Hoje em dia, a Fruta Feia tem 15 postos de entrega de cabazes, ou “delegações” — 11 na Área Metropolitana de Lisboa e quatro na do Porto —, trabalha com 312 agricultores e tem 7960 consumidores. “Por delegação, evitamos, semanalmente, o desperdício de uma tonelada a uma tonelada e meia de frutas e legumes”, estima Margarida Cruz, responsável pela delegação no Bonfim, onde o PÚBLICO passou uma tarde, a ver uma equipa de voluntários a descarregar uma carrinha cheia de fruta e produtos hortícolas e a montar os cabazes que seriam vendidos entre as 17h e as 21h desse dia.
Essa delegação abriu há quase dois anos, tendo substituído aquela que, a determinada altura, chegou a existir em Braga. “Acabámos por perceber que não fazia muito sentido estarmos lá”, refere Margarida, explicando que, ao passo que Lisboa e o Porto têm “mais pessoas que não têm acesso a fruta da época”, Braga tem “uma componente rural mais forte”. “Como muitas pessoas têm uma avó ou uma tia que por norma têm estes produtos, a nossa acção lá acaba por ser desnecessária. Até tínhamos muitos agricultores no Minho, mas acabámos por perceber que o melhor era estarmos aqui, nos grandes centros urbanos”, assinala.

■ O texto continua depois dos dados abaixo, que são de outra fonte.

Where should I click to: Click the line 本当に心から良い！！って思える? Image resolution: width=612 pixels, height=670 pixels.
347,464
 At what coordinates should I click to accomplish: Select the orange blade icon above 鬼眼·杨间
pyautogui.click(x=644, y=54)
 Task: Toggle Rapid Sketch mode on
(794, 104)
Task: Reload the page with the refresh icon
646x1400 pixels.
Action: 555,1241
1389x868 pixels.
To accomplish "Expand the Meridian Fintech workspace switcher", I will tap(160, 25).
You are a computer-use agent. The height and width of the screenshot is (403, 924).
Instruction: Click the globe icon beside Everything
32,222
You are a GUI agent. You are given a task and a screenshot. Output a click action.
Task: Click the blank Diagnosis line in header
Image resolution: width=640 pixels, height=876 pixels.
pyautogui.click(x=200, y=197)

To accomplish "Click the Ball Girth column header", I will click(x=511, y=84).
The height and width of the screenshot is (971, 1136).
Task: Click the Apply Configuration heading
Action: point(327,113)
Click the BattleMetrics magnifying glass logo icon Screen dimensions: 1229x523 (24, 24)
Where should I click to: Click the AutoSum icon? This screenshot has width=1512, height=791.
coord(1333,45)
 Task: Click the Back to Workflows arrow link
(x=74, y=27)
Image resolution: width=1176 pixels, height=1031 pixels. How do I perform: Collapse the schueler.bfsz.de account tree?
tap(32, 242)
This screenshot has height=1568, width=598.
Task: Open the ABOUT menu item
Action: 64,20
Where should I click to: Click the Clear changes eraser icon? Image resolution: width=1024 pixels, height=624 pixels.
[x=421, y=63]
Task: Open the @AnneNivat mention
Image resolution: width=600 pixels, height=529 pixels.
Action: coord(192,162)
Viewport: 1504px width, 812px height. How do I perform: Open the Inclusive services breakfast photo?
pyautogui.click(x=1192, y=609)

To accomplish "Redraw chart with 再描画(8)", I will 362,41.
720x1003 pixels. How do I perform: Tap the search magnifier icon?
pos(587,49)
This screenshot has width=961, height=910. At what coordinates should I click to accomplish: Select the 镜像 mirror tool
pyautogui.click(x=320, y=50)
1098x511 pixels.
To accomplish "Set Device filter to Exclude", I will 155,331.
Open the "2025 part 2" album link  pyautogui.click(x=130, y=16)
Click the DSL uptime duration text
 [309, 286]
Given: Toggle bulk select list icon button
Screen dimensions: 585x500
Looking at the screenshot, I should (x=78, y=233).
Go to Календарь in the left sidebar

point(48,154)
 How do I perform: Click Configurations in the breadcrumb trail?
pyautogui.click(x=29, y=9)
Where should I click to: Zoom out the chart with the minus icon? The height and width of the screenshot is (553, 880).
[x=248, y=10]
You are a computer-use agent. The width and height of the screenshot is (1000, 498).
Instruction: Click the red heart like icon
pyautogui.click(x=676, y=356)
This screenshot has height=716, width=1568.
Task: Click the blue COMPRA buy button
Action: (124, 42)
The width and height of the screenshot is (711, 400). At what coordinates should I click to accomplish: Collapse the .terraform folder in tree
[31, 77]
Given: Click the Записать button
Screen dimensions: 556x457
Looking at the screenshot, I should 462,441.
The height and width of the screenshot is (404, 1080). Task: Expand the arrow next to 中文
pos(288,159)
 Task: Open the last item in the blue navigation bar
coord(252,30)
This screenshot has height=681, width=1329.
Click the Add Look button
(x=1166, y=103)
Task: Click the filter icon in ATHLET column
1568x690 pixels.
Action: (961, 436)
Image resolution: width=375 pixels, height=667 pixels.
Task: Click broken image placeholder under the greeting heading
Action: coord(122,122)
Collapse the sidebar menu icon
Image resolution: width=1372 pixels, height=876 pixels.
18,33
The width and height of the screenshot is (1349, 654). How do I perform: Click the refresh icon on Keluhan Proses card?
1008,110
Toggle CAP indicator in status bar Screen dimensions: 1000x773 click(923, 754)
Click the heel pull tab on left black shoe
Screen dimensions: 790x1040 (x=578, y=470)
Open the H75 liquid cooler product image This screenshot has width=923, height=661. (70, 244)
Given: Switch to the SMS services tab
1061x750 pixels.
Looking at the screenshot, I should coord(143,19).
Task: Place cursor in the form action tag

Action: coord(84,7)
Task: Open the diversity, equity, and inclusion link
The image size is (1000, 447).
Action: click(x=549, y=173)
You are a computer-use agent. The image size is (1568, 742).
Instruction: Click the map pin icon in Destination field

A cooperativa tem à disposição dos consumidores — os chamados “associados”, que, para aderirem ao projecto, devem preencher uma ficha de inscrição no site da Fruta Feia — duas cestas de frutos e legumes da época: a primeira pesa seis a oito quilos e custa 7,20€, enquanto a pequena pesa três a quatro quilos e fica por 3,60€. A partir do momento em que uma pessoa se torna associada da Fruta Feia, tem acesso, no site, a uma área pessoal em que consegue, por exemplo, mudar o tamanho da sua cesta, recusá-la se não a quiser numa dada semana e consultar atempadamente a lista de produtos que virão na da seguinte.
O projecto, sublinha Margarida, conta com a “preciosa ajuda de voluntários”, sendo que tendem a ser precisos “dez a 12 por delegação”. Entre as 14h30 e as 17h em dias destinados à venda de cabazes, estes ajudam a “colocar as cestas vazias no chão, descarregar a carrinha e fazer a montagem dos cabazes”. No final, cada um leva uma cesta para casa — sendo que a venda das mesmas aos associados fica por conta dos elementos fixos da Fruta Feia. Quem quiser ser voluntário deve mandar um e-mail para o endereço de correio electrónico porto@frutafeia.pt, caso queira ajudar no Porto, ou info@frutafeia.pt, caso queira ajudar em Lisboa.
Com o décimo aniversário da cooperativa mais ou menos à vista, Margarida Cruz afirma que os objectivos do projecto continuam a ser os mesmos de sempre. “Somos uma cooperativa sem fins lucrativos. O dinheiro que fazemos é para pagar um preço justo aos produtores com quem trabalhamos, pagar à equipa — há muito a ideia de que trabalhamos de graça, mas não é verdade; temos um contrato, como toda a gente — e abrir novas delegações”, explica. “O objectivo é ajudar cada vez mais agricultores a escoar os seus produtos ‘feios’ e, assim, combater o desperdício alimentar. Isso só se consegue abrindo-se novas delegações”, reforça.